Demography Works Against the Right—in the Long Run
Young women, university graduates and residents of big cities vote for the right at significantly lower rates. As the share of educated urban voters in the electorate grows, the right’s structural base may narrow. But that is “in the long run”—elections are happening now, and today’s young man voting for the AfD will not necessarily change his position in 20 years.
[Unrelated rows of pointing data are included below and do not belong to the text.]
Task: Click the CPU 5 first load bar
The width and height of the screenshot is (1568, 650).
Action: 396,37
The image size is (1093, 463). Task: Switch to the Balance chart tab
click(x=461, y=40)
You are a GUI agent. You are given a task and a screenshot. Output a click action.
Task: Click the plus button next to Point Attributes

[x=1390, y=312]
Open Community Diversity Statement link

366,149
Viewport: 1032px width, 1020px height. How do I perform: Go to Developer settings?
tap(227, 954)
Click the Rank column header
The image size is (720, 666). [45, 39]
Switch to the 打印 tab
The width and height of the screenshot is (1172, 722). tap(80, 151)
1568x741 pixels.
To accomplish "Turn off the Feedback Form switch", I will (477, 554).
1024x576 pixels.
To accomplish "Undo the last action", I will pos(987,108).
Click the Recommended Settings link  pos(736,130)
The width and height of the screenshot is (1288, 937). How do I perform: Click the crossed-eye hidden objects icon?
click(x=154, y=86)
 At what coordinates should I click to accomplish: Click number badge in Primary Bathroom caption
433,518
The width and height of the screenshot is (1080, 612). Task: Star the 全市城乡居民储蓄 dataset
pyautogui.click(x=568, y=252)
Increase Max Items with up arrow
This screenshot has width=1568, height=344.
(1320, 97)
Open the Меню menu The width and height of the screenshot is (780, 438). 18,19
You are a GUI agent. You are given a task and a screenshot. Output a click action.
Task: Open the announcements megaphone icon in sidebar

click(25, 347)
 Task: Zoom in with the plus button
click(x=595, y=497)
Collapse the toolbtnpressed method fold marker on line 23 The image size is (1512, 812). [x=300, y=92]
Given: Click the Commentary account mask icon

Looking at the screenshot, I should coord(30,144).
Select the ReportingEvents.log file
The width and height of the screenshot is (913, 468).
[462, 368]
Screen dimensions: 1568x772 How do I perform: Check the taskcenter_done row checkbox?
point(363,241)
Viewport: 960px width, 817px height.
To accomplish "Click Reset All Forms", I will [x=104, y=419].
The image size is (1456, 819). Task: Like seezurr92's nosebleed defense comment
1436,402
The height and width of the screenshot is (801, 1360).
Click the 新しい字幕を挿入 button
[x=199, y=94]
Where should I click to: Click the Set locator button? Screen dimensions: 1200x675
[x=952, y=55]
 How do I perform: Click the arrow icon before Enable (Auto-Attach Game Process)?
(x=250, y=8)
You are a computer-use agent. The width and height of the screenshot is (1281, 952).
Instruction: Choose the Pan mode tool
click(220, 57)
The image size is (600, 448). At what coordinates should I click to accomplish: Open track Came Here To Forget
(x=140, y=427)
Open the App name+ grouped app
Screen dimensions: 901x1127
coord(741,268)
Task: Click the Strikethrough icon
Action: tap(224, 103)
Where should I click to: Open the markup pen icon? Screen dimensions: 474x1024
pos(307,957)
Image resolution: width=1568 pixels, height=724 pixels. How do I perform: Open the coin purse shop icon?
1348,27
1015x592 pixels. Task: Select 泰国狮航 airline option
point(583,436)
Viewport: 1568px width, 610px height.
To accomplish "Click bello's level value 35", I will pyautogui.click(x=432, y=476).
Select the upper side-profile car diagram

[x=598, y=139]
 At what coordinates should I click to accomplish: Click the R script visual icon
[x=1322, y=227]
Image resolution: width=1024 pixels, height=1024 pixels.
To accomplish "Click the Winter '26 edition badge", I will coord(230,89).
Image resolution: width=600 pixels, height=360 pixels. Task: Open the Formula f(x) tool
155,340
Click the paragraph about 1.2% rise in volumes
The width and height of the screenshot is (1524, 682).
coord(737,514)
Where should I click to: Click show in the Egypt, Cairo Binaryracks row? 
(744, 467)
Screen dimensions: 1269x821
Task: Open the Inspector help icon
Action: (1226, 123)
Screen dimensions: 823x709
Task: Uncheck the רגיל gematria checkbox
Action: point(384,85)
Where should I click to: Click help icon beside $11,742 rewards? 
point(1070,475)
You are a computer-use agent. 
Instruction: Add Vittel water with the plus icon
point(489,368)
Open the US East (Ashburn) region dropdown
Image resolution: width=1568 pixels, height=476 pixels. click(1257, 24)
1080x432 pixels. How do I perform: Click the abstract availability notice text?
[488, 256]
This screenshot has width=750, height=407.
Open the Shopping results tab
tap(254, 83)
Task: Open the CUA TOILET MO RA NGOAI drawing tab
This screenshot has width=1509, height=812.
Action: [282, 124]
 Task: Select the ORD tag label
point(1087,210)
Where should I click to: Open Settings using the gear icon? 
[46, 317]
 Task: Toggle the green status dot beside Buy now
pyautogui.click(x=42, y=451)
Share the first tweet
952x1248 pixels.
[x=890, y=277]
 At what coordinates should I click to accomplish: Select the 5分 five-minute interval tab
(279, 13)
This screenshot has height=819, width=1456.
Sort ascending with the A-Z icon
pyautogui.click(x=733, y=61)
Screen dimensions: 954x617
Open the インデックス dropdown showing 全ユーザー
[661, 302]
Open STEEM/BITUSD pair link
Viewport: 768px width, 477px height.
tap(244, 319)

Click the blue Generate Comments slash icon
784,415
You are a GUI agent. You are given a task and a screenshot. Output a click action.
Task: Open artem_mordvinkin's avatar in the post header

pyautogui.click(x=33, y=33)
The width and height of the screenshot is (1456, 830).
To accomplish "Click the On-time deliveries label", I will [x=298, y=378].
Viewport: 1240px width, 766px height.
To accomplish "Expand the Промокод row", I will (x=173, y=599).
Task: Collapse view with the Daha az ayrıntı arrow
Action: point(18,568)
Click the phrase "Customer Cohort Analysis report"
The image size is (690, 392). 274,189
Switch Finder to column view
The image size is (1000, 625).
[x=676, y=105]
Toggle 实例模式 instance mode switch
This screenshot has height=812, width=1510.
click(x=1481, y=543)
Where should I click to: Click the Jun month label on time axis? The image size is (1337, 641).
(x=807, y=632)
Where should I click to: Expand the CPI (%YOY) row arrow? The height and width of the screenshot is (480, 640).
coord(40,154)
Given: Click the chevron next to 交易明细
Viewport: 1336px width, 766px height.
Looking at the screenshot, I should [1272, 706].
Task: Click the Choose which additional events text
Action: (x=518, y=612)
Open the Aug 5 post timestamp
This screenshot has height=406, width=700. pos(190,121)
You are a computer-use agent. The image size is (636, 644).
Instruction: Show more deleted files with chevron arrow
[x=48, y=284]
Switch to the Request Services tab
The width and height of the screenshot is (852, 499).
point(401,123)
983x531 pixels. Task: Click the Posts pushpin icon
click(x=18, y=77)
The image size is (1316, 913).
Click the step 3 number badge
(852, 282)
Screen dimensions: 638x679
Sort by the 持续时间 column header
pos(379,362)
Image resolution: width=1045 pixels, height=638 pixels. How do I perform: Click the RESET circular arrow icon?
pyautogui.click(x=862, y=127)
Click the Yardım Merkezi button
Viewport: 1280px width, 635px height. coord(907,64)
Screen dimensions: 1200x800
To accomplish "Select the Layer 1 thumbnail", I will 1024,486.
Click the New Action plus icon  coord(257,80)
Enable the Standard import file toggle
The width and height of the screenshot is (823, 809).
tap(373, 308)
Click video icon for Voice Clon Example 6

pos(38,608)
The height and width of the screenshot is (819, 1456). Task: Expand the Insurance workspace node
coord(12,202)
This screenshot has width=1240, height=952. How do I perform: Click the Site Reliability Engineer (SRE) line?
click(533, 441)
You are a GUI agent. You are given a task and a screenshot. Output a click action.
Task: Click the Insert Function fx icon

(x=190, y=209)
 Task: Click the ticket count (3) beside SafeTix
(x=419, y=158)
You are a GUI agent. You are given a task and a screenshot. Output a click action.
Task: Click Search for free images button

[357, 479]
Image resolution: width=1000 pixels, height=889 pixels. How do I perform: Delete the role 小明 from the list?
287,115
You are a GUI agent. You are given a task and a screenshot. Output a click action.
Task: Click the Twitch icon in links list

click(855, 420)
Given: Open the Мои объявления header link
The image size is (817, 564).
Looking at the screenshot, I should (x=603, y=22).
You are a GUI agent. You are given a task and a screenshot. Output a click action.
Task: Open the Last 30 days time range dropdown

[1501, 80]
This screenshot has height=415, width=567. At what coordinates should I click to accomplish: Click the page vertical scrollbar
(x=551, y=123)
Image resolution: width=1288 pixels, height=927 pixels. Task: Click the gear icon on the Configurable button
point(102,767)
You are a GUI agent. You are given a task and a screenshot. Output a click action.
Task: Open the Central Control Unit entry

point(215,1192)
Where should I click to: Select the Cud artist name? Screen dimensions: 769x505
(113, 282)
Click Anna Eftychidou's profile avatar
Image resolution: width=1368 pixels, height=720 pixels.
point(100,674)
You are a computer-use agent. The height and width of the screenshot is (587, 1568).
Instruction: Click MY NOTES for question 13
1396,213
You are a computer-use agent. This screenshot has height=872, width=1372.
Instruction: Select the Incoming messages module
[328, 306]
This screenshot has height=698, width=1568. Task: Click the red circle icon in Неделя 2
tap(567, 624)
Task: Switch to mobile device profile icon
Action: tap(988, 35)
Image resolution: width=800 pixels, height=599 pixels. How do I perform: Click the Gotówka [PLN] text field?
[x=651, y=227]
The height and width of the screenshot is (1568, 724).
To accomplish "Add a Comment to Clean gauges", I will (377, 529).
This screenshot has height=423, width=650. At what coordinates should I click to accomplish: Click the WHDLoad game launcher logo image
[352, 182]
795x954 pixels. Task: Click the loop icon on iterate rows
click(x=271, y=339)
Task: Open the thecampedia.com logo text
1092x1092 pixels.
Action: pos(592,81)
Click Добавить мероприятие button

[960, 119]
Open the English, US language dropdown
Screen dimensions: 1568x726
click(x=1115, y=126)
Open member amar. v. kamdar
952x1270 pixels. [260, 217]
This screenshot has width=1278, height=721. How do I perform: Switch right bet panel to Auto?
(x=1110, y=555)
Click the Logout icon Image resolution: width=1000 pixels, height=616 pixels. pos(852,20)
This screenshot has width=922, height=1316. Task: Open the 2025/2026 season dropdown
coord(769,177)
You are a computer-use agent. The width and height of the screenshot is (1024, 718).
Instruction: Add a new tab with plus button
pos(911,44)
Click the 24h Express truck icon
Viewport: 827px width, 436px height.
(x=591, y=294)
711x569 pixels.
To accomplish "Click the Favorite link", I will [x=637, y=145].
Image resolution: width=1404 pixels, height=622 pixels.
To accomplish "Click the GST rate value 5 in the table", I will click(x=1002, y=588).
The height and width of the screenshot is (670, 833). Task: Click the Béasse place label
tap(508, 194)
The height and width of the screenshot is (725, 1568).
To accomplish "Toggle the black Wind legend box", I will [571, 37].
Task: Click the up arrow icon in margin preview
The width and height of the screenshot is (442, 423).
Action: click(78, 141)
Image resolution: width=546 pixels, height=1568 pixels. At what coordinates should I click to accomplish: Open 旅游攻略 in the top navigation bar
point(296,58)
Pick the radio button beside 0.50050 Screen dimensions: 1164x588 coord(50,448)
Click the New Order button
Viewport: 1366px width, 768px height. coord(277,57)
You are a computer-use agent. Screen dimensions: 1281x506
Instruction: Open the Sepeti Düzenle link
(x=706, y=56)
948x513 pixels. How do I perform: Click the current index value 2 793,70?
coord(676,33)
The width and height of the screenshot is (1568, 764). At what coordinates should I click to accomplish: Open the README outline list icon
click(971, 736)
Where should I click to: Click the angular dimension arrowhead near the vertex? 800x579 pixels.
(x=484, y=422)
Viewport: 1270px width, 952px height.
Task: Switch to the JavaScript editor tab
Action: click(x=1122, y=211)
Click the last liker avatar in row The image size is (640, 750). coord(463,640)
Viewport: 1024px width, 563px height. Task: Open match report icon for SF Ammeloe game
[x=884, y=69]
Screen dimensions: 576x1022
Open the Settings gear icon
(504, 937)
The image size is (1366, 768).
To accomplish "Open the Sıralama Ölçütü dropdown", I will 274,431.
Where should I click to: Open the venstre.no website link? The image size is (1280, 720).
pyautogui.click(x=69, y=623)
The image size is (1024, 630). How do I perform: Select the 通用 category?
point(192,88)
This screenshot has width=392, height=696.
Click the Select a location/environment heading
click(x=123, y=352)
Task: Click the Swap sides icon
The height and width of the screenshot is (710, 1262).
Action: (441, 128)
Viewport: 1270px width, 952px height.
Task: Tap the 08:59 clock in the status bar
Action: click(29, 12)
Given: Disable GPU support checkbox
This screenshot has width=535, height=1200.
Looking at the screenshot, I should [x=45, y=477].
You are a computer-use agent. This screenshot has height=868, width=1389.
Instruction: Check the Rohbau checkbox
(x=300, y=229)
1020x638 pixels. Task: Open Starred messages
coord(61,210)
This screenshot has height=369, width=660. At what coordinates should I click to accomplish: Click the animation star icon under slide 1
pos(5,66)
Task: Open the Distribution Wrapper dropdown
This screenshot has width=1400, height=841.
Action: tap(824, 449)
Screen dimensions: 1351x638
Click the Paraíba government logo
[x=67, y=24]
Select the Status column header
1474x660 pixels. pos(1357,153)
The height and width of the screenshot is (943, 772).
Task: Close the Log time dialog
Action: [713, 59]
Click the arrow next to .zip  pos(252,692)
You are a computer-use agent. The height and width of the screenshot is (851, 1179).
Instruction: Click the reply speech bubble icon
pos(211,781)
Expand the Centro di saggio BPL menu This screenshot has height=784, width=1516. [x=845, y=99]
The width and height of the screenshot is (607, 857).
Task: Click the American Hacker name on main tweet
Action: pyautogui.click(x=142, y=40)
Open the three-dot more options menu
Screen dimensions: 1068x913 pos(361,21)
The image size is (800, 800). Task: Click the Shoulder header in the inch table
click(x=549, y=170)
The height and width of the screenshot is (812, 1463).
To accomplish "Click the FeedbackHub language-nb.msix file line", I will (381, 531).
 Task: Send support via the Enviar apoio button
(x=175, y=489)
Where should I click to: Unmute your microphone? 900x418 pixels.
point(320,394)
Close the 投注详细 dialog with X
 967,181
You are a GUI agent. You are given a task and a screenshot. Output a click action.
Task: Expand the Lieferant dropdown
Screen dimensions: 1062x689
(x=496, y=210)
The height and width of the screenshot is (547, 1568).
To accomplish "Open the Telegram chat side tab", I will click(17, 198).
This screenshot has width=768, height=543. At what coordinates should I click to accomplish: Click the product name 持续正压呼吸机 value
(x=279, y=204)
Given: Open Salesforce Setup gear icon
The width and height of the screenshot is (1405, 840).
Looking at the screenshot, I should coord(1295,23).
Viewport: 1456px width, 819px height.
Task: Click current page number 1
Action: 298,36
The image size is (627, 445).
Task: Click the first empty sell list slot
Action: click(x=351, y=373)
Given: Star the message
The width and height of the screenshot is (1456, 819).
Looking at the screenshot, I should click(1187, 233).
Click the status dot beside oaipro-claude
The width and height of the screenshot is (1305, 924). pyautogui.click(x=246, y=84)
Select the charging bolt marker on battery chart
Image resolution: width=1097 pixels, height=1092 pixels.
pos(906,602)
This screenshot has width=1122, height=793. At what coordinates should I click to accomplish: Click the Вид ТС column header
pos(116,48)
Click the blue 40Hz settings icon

The rise of the right in Europe is not a temporary anomaly that will disappear on its own. It is a response to real problems: uncontrolled migration, the rising cost of living and a sense of cultural and economic displacement among part of the population. Until mainstream parties offer convincing answers to these problems—not just rhetoric about “values” and “democracy”—the right will continue to gain strength. The question is not whether this trend will continue. The question is whether it will stop at the level of influential opposition or go further.